■ **INSTRUCTIONS FOR THE TASK**: Are you able to quote each entry exactly as written?

[Pixel coordinate grounding data]
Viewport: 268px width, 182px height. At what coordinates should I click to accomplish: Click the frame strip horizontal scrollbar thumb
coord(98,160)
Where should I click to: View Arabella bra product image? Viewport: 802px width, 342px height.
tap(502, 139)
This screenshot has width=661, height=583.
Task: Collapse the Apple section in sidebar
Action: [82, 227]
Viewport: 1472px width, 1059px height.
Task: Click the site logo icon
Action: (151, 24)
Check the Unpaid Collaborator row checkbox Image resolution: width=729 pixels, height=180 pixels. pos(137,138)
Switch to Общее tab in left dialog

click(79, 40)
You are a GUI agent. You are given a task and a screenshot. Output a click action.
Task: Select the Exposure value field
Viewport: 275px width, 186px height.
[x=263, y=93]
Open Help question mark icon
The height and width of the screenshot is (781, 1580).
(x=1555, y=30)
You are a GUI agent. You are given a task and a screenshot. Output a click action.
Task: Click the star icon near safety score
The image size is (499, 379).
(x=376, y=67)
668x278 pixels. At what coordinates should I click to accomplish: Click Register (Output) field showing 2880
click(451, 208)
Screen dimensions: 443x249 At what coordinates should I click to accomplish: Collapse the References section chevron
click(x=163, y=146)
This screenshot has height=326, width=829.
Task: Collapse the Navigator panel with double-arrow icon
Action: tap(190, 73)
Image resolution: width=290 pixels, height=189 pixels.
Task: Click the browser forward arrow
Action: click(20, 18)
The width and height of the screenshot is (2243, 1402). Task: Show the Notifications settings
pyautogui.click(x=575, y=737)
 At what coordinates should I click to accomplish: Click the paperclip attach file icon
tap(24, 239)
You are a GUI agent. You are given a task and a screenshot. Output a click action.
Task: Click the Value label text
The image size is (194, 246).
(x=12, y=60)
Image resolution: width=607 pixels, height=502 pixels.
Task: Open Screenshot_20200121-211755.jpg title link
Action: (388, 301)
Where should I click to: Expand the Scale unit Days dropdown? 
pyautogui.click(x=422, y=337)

■ **REPLY TO THE TASK**:
Viewport: 268px width, 182px height. At what coordinates should I click to accomplish: Click the frame strip horizontal scrollbar thumb
coord(98,160)
Where should I click to: View Arabella bra product image? Viewport: 802px width, 342px height.
tap(502, 139)
This screenshot has width=661, height=583.
Task: Collapse the Apple section in sidebar
Action: [82, 227]
Viewport: 1472px width, 1059px height.
Task: Click the site logo icon
Action: (151, 24)
Check the Unpaid Collaborator row checkbox Image resolution: width=729 pixels, height=180 pixels. pos(137,138)
Switch to Общее tab in left dialog

click(79, 40)
You are a GUI agent. You are given a task and a screenshot. Output a click action.
Task: Select the Exposure value field
Viewport: 275px width, 186px height.
[x=263, y=93]
Open Help question mark icon
The height and width of the screenshot is (781, 1580).
(x=1555, y=30)
You are a GUI agent. You are given a task and a screenshot. Output a click action.
Task: Click the star icon near safety score
The image size is (499, 379).
(x=376, y=67)
668x278 pixels. At what coordinates should I click to accomplish: Click Register (Output) field showing 2880
click(451, 208)
Screen dimensions: 443x249 At what coordinates should I click to accomplish: Collapse the References section chevron
click(x=163, y=146)
This screenshot has height=326, width=829.
Task: Collapse the Navigator panel with double-arrow icon
Action: tap(190, 73)
Image resolution: width=290 pixels, height=189 pixels.
Task: Click the browser forward arrow
Action: click(20, 18)
The width and height of the screenshot is (2243, 1402). Task: Show the Notifications settings
pyautogui.click(x=575, y=737)
 At what coordinates should I click to accomplish: Click the paperclip attach file icon
tap(24, 239)
You are a GUI agent. You are given a task and a screenshot. Output a click action.
Task: Click the Value label text
The image size is (194, 246).
(x=12, y=60)
Image resolution: width=607 pixels, height=502 pixels.
Task: Open Screenshot_20200121-211755.jpg title link
Action: (388, 301)
Where should I click to: Expand the Scale unit Days dropdown? 
pyautogui.click(x=422, y=337)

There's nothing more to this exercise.